Les banques rivalisent d’ingéniosité pour attirer les épargnants avec des taux promotionnels spectaculaires. Ces offres ultra-compétitives promettent jusqu’à 5% bruts, de quoi faire pâlir le Livret A et ses 1,7%. Mais derrière ces chiffres alléchants se cache une réalité fiscale bien différente.
La fiscalité change tout le calcul
Un livret bancaire affiché à 4,5% semble nettement plus attractif que le Livret A. Pourtant, cette comparaison s’avère trompeuse. Le premier affiche un taux brut, tandis que le second propose un rendement net d’impôts.
Les intérêts générés sur les livrets classiques subissent la flat tax de 31,4%. Cette ponction fiscale comprend 12,8% d’impôt sur le revenu et 18,6% de prélèvements sociaux. Le Livret A, lui, échappe totalement à cette taxation.
Le seuil de rentabilité à connaître
Pour égaler le rendement du Livret A à 1,7%, un livret fiscalisé doit proposer au minimum 2,48% brut. En dessous de ce seuil, l’épargnant perd de l’argent en changeant de placement.
Cette réalité mathématique reste méconnue de nombreux épargnants. Ils se laissent séduire par des taux bruts impressionnants sans calculer ce qui leur reviendra réellement.
Un exemple concret sur 10 000 euros
Sur une année complète avec un taux constant à 5% brut, 10 000 euros rapportent 343 euros nets. Le même montant placé sur un Livret A génère seulement 170 euros.
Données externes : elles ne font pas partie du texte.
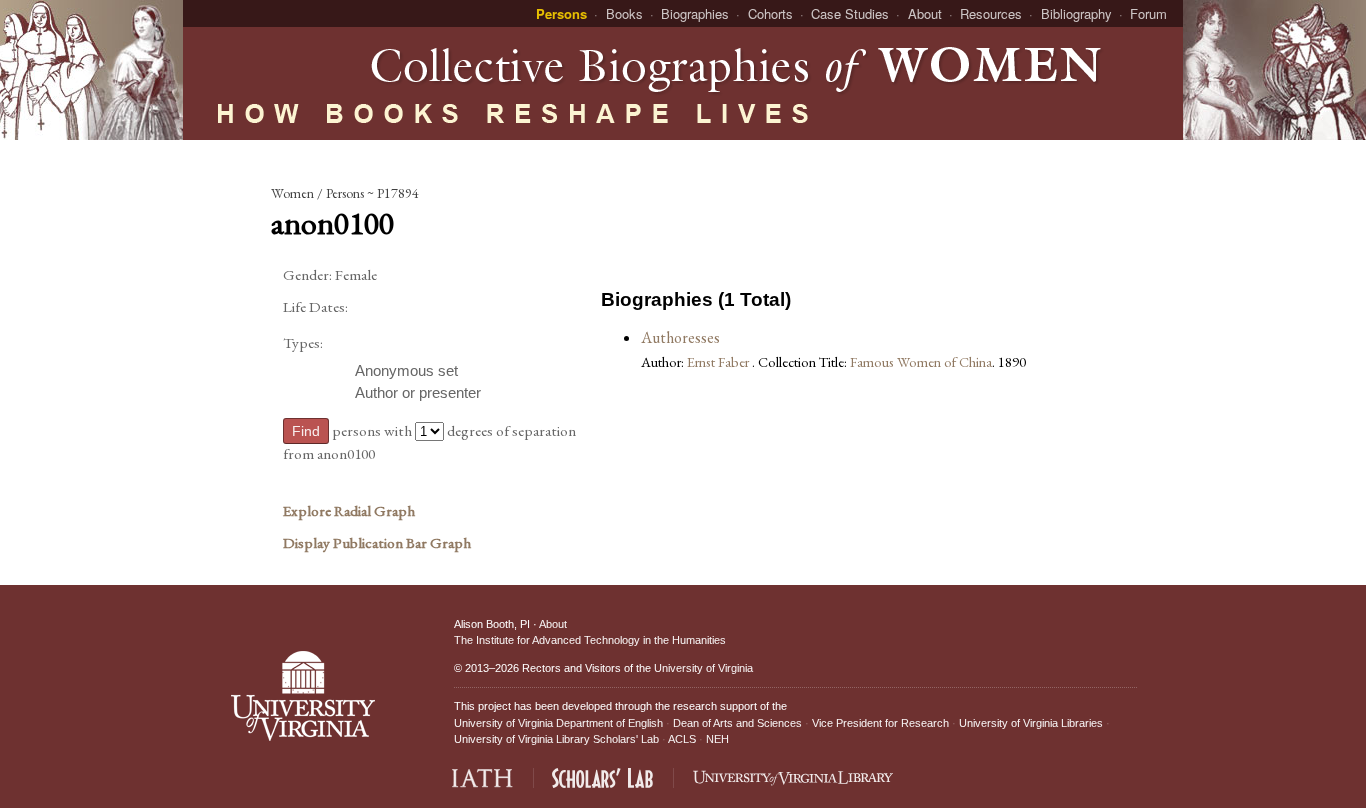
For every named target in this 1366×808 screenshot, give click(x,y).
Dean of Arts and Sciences (737, 723)
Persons (561, 13)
L’écart atteint pratiquement le double. Mais cette performance suppose que le taux promotionnel reste valable toute l’année, ce qui arrive rarement dans la pratique.
Les pièges des offres promotionnelles
Les établissements bancaires maintiennent leurs taux bonifiés uniquement pendant quelques mois. Passé ce délai, le rendement retombe brutalement entre 1,5% et 2,5% brut.
Cette chute ramène souvent le gain final en dessous des attentes initiales. L’épargnant doit impérativement calculer sur douze mois complets pour connaître son rendement réel après fiscalité.
Les critères à vérifier systématiquement
Thaïs Castang recommande de contrôler plusieurs éléments avant tout placement. La durée exacte de la promotion figure en tête de liste, suivie du taux de sortie appliqué ensuite.
Le plafond de rémunération limite parfois les montants éligibles au taux boosté. Les conditions d’éligibilité peuvent également réserver l’offre aux nouveaux clients ou imposer des démarches spécifiques.
Une stratégie active indispensable
Le gain potentiel ne se concrétise que pour les épargnants vigilants. Ils doivent suivre régulièrement les offres du marché et accepter de jongler entre établissements.
“Le gain n’est acquis que si l’épargnant suit activement les offres et utilise la concurrence régulièrement”, souligne Thaïs Castang. Cette approche demande du temps et une surveillance constante.
Les plus performants n’hésitent pas à transférer leurs économies plusieurs fois par an. Cette mobilité maximise les périodes de taux bonifiés, mais complique la gestion administrative.